2.63          NSFs will only add to the resources required if those resources are made available to those actually charged with delivering that NSF. It should be noted that not all NSFs fall into areas currently identified as top priority by government (e.g. diabetes, renal, long term illness etc). It is certainly the case that if all NSFs are implemented in full across all relevant patents then expenditure will increase.  

The use of medicines to reduce the risk of disease will also increase expenditure in the short term whilst yielding longer term savings. Preventative medicine requires an initial up front investment.  

New treatments for some diseases (e.g. Alzheimers) will increase health expenditure. However, if a whole systems approach is taken then overall costs may in fact fall as the treatment impacts on other government and national budgets. Examples of such situations are available if required.  
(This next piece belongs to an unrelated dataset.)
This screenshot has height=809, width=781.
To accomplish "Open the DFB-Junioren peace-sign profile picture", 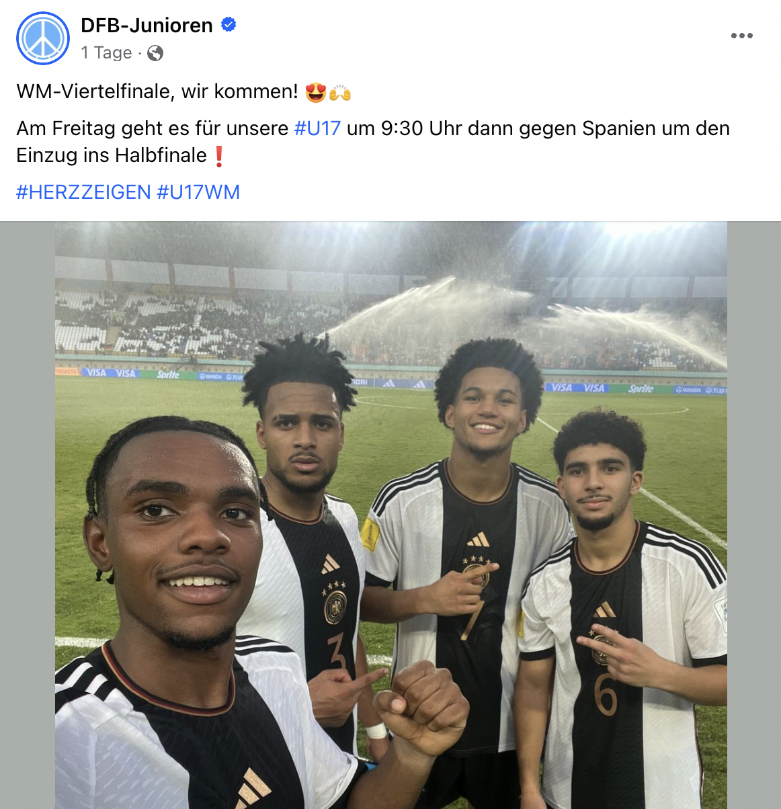I will 43,38.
2.64          The potential for new medicinal technologies to impact is probably 5 – 10 years away. When available, it is believed that they will enable a far more precise targeting of the effective and appropriate medicine to individual patents, and thus in this respect may help to reduce expenditure. However, it is also expected that technology will enable many diseases to be treated and/or cured that cannot be addressed by medicines today.  

A factor that also needs to be taken into account, and which may be available in a shorter timescale, is the improved ability to diagnose and identify illness and the appropriate treatment. Some of this will be achievable on a remote basis through the use of already existing communications technology.  

2.69

2.70          We strongly endorse the need for improved recruitment, retention and development of staff within the health service. The Pharmaceutical Industry is a prime example of an industry that not only invests in Research and Development, bricks and mortar and markets, but also extensively in its people. The results speak for themselves, and have been independently acknowledged by Pharmaceutical Industry Competitiveness Task Force (PICTF).  

But it is not only training and development. Public acknowledgement of the role, effort, and commitment etc of health service staff is vital to restore and develop self-esteem and pride. We believe that a sustained campaign to this effect is essential to securing ongoing public support and commitment to the health service.  

2.73     We fully support the concept of increasing self-care by patients. For this to be effective it requires good, reliable information, more than is currently available. We believe that this can only be achieved by a review of current practice and regulations. We also welcome and support the “Expert Patient” initiative of the Dept of Health, but believe that this will be difficult to implement without improved information.  

We believe that the electronic patient record will provide a basis for increased use of information technology, improving efficiency and also allowing quality to develop. Such a development will also increase the opportunities for co-operation with industry in the fields of research and development and measuring effectiveness. It should also permit a growth in self-care, which will hopefully encourage greater individual responsibility (see 2.55 above).  

We fully support the development and use of evidence based guidelines, and their implications across the health service. However, we feel that these should only be created from fresh where existing guidelines are not available or are not to the right standard. We are dismayed when resources are apparently wasted because, for some reason, existing guidelines such as those produced by SIGN are apparently ignored.  

It is important, whilst directing resources to treatments that are cost-effective, that other disease areas (including but not limited to so called orphan diseases) are not ignored. These people also need and should have access to care and attention.  

2.74

2.75.1    Variation should be encouraged in models of service delivery. The health service needs central core values and standards, but should encourage local diversity in delivery to secure and foster innovation and experimentation that, if successful, can then be promulgated and shared.